** Given request 1 **
According to the negotiation article, how often do you probably negotiate?

** Text extract **
** START **
The word "negotiation" conjures up images of high-pressure situations, where people have a lot to lose if they get things wrong.
In fact, you probably negotiate several times each day. You do it at home and at work for all sorts of things, from deciding what to make for dinner, to settling on terms for a job promotion. Because of this, you are a negotiator, even if you don't think of yourself as one!
But how well do you negotiate? Do you know how to recognize situations where negotiating is appropriate? And do you understand the elements of an effective negotiation?
In this article, we'll discuss some of the fundamentals of negotiating successfully, so that you can meet your needs without causing conflict when you do have to say "no".
Negotiation is simply the act of reaching agreement as to how you'll move forwards. It's the process of communicating back and forth, and finally having all parties agree to a solution.
** END **
** Material for the task **
** START **
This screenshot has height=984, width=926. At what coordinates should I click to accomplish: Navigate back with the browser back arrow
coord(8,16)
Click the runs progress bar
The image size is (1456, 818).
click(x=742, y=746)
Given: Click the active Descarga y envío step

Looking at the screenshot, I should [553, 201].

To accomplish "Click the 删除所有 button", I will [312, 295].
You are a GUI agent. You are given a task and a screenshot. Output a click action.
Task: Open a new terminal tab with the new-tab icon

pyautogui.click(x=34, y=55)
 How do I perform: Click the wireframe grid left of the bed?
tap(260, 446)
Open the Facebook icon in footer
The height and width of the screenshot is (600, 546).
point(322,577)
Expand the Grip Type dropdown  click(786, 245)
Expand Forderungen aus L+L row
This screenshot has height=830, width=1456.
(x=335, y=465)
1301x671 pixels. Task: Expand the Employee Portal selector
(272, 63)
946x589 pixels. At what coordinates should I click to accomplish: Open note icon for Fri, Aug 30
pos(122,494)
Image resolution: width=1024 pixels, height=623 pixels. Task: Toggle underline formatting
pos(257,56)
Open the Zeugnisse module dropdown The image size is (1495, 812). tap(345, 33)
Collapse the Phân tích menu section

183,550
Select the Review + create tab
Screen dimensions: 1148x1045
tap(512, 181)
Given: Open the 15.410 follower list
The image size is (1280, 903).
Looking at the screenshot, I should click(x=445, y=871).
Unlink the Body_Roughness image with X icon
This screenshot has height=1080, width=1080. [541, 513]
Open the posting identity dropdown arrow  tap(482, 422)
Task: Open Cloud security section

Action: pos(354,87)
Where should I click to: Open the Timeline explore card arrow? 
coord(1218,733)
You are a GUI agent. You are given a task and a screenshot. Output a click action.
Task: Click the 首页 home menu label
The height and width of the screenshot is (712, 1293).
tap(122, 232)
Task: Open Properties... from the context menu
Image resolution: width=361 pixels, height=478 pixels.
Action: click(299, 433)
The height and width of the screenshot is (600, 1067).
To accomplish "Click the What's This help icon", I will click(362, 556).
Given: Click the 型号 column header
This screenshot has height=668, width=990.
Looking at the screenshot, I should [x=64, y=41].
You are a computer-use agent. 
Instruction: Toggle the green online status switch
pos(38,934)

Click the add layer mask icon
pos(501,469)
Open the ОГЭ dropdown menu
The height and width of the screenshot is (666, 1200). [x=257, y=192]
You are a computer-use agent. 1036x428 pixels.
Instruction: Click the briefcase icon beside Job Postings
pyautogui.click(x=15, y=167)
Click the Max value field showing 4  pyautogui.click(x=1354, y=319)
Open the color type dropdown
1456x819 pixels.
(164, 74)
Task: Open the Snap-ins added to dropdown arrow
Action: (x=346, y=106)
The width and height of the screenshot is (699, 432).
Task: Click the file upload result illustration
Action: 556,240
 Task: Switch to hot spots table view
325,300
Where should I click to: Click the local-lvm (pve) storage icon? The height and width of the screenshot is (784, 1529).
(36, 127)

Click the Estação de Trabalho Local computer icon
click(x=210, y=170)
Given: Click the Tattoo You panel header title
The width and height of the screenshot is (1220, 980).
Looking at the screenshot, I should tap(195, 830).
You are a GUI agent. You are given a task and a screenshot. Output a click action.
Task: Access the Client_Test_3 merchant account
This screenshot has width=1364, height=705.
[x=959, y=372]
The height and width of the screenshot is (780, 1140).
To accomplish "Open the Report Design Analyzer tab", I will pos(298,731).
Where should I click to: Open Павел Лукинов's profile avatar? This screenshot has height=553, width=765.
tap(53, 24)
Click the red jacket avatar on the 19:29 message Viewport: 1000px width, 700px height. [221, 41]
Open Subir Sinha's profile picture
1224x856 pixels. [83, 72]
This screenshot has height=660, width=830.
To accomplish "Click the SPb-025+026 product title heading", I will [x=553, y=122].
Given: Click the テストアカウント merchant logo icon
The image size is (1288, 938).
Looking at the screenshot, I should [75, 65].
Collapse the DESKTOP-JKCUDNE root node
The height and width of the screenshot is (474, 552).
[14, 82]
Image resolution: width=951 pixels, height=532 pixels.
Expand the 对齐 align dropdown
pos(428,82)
** END **
** Given request 2 **
Please copy the records verbatim, from their first line through the line with "click(x=742, y=746)", including both ends.

** Correct output 1 **
Several times each day.

** Correct output 2 **
This screenshot has height=984, width=926. At what coordinates should I click to accomplish: Navigate back with the browser back arrow
coord(8,16)
Click the runs progress bar
The image size is (1456, 818).
click(x=742, y=746)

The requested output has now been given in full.